One thing I know I won't do is let whatever that is get in Younger's way.  Which is kind of a struggle, because Younger is very conscious about eclipsing his brother, to the point where I can see he will start to get in the way of his own success.

Hubby tells us to take our arguing elsewhere. It's kind of hard when a) everything is an argument and b) Elder isn't going anywhere except within his very limited orbit. 

I still have the FOO stuff, but that will always be going on in the background to some extent. I'm largely putting that on ignore, because I don't have the energy for it. 

So Younger capped his marching band career this past week with a banquet.  We all had a good time, he with his bandmates, and me with a particularly awesome table of parents.  I remember our first two banquets wherein I didn't really know any of the parents with a couple exceptions, then two years ago wherein we were late getting there so sat at a table by ourselves in the the back.  This year was pretty cool. 

Even though we had a much smaller band, it was a lot of fun, and the speeches the student leaders gave were amusing, touching, and full of the usual teenage stuff.  And the kids each got a thoughtful remembrance of the season by the band director as awards were given out.

Hubby recorded G's moment, and I have watched a few times. It was memorable in that the band director (bless her) was looking to be encouraging, and her last line was to "Remember, you can do things."

Then the former director busted his shoes for his often telling him that G was out once he got his letter.  (That got laughs--anyone who remembers G two years ago remembers that about him). And then he went on to say, not directly, but if you listen, it's there--that he was grateful the staff saw he could do more than he, director, thought G could do. 

You see, this is the struggle--people think neither of my kids CAN, so they are given as little as possible to do.

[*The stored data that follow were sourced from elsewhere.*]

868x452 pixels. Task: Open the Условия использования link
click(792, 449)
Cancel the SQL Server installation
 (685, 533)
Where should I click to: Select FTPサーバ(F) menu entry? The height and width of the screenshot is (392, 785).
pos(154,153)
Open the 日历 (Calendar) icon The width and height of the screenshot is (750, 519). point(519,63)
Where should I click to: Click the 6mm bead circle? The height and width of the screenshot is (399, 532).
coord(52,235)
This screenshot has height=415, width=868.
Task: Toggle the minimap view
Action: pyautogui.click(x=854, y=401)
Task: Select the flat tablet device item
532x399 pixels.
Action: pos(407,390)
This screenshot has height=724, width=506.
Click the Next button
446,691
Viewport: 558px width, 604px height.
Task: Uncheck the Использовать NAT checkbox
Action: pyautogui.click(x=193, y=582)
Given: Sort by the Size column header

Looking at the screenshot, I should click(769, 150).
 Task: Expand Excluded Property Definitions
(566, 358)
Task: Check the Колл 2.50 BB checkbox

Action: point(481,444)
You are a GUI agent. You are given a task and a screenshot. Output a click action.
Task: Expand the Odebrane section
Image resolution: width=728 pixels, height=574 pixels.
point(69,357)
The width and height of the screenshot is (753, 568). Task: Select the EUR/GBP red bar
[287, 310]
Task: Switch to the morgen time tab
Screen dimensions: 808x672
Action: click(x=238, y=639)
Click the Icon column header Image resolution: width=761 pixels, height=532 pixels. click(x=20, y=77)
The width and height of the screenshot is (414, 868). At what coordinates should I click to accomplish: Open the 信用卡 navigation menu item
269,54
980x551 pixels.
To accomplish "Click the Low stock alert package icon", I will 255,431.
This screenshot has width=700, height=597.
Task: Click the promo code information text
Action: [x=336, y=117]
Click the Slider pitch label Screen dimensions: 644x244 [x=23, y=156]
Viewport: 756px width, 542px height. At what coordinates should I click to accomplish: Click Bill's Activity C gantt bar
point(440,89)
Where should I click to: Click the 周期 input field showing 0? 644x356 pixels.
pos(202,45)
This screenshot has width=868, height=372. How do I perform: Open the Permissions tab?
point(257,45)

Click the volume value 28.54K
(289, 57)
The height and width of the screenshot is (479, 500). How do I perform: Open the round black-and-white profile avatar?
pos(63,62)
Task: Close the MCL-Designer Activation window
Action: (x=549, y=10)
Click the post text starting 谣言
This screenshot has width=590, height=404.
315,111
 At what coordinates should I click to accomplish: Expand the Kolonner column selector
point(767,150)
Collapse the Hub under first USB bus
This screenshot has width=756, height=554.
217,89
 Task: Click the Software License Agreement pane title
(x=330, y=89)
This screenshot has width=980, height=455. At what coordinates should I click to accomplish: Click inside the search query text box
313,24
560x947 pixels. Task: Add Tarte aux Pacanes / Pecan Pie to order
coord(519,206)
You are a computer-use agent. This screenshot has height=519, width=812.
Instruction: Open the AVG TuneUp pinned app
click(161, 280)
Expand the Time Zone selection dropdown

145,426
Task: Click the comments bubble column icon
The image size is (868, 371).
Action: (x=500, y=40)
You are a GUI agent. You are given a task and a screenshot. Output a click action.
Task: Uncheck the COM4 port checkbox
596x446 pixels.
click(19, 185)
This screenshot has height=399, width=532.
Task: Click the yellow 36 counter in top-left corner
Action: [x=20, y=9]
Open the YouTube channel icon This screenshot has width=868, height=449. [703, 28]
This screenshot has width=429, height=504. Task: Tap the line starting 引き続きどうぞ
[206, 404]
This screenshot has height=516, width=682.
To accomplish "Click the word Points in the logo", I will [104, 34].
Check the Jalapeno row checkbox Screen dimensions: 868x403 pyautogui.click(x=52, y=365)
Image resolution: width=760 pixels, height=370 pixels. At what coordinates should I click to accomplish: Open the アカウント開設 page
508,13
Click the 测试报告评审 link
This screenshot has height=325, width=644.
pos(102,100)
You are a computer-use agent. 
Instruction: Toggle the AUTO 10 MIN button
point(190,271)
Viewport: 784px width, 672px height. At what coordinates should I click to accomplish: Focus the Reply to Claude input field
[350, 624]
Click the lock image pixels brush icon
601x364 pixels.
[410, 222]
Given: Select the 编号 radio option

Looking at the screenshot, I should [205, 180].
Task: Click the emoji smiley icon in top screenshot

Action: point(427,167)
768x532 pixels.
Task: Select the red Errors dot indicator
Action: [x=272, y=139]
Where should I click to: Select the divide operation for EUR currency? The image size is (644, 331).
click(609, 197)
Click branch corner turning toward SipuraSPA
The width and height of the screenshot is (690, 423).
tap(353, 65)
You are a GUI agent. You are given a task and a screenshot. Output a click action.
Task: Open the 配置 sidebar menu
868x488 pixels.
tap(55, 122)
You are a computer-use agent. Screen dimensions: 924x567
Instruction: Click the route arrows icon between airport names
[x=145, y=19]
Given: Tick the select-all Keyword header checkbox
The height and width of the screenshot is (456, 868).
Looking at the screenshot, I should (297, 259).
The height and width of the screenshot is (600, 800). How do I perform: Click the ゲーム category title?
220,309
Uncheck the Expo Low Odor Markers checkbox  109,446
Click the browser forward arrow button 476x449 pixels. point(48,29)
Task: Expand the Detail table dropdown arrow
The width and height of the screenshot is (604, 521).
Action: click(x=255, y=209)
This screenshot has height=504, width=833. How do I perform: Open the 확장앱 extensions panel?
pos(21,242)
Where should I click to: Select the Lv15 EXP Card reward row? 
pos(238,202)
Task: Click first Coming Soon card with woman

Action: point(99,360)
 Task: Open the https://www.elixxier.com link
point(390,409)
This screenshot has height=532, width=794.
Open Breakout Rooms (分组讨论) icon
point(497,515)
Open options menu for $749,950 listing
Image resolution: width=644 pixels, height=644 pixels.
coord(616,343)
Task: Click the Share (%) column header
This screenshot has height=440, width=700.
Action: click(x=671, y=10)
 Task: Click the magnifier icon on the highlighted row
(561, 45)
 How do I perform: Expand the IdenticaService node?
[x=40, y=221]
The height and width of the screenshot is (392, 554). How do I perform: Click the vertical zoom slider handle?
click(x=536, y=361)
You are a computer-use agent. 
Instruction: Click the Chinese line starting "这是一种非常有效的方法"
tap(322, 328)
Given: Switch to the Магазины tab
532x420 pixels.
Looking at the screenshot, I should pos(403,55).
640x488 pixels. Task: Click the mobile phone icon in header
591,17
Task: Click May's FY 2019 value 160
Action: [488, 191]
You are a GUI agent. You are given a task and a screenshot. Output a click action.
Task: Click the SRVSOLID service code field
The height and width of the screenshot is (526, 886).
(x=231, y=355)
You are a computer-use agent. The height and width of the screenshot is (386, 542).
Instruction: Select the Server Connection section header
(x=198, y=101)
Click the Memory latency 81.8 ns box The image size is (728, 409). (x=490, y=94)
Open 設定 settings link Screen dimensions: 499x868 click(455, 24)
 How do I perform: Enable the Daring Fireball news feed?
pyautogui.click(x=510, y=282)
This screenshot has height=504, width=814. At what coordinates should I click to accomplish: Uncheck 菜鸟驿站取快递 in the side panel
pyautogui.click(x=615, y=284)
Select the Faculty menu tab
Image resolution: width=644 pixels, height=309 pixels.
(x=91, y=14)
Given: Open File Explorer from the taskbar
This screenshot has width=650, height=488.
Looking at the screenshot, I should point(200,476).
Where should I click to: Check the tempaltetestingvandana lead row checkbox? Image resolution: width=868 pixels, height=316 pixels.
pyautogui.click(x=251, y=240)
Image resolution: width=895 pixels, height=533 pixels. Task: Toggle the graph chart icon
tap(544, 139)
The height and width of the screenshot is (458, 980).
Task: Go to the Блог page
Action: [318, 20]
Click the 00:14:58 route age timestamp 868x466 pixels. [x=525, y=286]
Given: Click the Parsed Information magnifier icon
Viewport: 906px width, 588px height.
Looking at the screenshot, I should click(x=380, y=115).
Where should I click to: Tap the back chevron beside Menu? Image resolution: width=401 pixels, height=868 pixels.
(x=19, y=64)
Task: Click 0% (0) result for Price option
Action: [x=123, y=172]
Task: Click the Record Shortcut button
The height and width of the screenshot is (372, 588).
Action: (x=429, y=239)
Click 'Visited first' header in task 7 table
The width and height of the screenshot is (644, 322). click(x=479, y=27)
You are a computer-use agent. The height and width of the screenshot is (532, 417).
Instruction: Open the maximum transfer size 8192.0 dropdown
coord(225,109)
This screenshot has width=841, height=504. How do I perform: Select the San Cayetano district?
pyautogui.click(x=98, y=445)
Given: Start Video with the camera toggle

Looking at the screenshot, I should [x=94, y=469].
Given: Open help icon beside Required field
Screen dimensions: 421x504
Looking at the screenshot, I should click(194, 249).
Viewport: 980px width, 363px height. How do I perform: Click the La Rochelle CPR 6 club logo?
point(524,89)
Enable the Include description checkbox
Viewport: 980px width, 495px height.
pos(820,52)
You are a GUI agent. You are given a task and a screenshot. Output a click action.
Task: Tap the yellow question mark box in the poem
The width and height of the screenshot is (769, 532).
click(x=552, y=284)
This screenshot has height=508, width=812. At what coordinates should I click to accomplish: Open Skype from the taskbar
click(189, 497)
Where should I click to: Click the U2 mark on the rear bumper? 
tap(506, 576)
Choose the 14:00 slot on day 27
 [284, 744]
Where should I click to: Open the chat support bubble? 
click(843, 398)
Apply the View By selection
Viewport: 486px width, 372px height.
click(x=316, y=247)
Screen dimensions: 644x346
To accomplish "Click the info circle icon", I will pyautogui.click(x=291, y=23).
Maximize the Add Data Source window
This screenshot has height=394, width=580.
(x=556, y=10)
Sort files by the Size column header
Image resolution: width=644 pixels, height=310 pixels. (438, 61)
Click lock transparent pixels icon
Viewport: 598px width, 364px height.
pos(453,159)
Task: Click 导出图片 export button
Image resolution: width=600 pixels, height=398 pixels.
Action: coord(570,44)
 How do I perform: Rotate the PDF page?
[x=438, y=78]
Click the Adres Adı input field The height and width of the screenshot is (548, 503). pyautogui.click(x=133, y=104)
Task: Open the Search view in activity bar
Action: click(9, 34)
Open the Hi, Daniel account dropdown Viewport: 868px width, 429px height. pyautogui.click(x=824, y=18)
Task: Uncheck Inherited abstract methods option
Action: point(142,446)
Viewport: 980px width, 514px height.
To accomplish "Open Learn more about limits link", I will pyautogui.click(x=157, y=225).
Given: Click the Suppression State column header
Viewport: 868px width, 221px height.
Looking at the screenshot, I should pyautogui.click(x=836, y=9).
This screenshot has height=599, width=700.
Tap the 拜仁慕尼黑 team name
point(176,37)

This is going to stand in both of their ways. Elder either believes he can't, or he doesn't want to, or he wants to get away with doing as little as possible. I can already see in G's job that the same thing is happening to him (but he doesn't want to tip that because he sees his easy ride as a good thing).

So this makes my struggle to get them both to that "gainful, full-time competitive employment" place really, really difficult. 

I don't know how to make moving forward matter to elder. 

I don't know how to keep that from spilling over into everyone else's capacity to manage.

All I want for Christmas is for him to have a spark of internal motivation. 

He is all about that fucking carrot.